A Palazzo Margutta a Roma “Parole, Poesia, Musica”, un’antologica di Renzo Verdone

Renzo verdoneDal 25 maggio al 5 giugno 2013 alla galleria Palazzo Margutta a Roma, via Margutta 55, sede espositiva de “Il Mondo dell’Arte”, si svolgerà la mostra di Renzo Verdone antologica intitolata “Parole, poesia e musica”  in cui verranno esposte circa 30 opere che raccontano le tappe essenziali di un percorso artistico votato alla bellezza. A due anni dalla sua scomparsa si vuole rendere omaggio a questo profondo artista amante della ricerca visiva. L’ingresso è libero e l’evento sarà inaugurato sabato 25 maggio dalle ore 18:30 alle alle 22:00. È  possibile visitare l’esposizione dal martedi al sabato, dalle 10:00 alle 13:00 e dalle 16:00 alle 20:00 fino al 5 giugno 2013. La serata di presentazione si concluderà con la lettura di brani e poesie d’amore di grandi autori unitamente a quelle scritte dallo stesso Verdone, il tutto accompagnato da una performance musicale di chitarra e violino.

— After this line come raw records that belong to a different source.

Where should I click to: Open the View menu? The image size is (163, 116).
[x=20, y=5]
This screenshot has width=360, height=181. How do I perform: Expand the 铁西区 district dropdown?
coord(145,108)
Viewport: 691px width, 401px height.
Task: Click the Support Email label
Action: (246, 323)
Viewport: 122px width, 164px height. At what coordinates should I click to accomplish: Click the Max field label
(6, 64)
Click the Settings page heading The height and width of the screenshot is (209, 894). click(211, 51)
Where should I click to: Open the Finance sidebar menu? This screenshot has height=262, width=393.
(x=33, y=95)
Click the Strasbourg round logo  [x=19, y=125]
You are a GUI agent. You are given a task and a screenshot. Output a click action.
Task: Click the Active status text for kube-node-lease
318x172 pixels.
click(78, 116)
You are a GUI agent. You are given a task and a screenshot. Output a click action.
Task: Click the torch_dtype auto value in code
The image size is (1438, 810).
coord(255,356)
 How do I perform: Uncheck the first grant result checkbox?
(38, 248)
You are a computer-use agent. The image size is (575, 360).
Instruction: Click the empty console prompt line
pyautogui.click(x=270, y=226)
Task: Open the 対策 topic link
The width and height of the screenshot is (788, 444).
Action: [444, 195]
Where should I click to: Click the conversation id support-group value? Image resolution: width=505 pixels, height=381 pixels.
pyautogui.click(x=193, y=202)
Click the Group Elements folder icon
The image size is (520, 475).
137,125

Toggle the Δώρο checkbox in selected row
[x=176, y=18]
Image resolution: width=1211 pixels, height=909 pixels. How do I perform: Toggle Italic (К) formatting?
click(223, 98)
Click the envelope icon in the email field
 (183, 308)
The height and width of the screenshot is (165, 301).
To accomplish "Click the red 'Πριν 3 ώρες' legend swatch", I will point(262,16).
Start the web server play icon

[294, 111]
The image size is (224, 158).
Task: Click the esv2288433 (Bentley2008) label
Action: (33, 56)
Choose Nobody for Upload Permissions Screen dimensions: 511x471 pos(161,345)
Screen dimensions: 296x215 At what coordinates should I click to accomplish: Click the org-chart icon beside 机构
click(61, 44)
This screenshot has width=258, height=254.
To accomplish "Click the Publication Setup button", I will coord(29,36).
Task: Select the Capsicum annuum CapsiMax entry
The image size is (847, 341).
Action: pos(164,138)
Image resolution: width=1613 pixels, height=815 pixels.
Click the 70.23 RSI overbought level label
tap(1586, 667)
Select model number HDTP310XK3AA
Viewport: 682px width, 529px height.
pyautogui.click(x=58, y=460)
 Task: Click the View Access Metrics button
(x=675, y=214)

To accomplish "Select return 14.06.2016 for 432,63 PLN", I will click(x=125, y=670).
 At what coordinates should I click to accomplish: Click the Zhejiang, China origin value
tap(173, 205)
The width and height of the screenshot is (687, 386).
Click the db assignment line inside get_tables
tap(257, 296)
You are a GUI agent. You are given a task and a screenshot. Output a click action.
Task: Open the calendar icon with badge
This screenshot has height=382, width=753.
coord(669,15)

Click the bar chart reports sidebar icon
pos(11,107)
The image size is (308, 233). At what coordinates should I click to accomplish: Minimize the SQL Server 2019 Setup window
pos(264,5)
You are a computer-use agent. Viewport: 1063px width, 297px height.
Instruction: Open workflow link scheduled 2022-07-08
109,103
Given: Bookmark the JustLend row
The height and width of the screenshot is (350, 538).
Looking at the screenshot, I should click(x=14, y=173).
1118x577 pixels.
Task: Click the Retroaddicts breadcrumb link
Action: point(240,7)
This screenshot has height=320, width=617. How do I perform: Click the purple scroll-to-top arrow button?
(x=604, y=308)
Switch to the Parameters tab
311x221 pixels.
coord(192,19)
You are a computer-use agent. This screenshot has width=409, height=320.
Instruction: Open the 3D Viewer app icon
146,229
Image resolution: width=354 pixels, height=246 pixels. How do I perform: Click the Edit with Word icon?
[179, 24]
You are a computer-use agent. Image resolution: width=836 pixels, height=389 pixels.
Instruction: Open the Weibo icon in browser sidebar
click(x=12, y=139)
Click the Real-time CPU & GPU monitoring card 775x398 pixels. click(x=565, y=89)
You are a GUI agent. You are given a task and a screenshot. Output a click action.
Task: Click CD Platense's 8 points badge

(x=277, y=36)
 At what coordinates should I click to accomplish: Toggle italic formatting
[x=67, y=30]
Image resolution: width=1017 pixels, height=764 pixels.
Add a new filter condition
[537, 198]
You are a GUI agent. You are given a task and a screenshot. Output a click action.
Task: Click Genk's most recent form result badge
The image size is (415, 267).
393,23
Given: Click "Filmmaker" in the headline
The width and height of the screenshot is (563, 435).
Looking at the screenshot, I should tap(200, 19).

Pitture su olio e tempera, disegni e acqueforti di varie dimensioni, sono le basi di tecniche forti e decise, segni che danno sfogo all’intellettuale stimolo di ricerca nel supremo linguaggio dell’intimo.”

L’indiscusso talento di Verdone lancia un messaggio di estrema delicatezza nella contraddizione infinita dell’estasi, con colori e tinte che inneggiano al grido.

Nato a Roma nel 1931, fin da giovane è affascinato dall’esplorazione che effettua attraverso l’uso di simboli, di violenti chiaroscuro e sensuali anatomie che realizzano corpi che diventano perfezione del tutto o niente. Ma quella stessa perfezione è sinonimo di diversità, nel tono dell’eccessivo lenire. I suoi studi di ricerca figurativa, scultura e nudo, si trasferiscono nella sua mente come tocchi di intenso investigare, che vanno dall’oscuro sogno ai territori dell’inconscio.

Verdone consegue il diploma all’Accademia di Belle Arti a Roma e la sua sensibilità lo porta a rappresentare la bellezza umana dall’angolo della negatività, dell’angoscia, della solitudine che schiude tuttavia un senso di mistero e sensualità che genera nello spettatore un’esperienza estetica legata alla categoria del sublime. Verdone è un’artista pregiato, stimato da critici e pittori e la sua arte coglie e raccoglie forme e sensi, tra l’emozione di essere e sentire. Nelle sue opere ci sono confronti e affronti, tutto ciò che serve per vivere in mediazione e contraddizione: l’espressione più pura dei ribelli.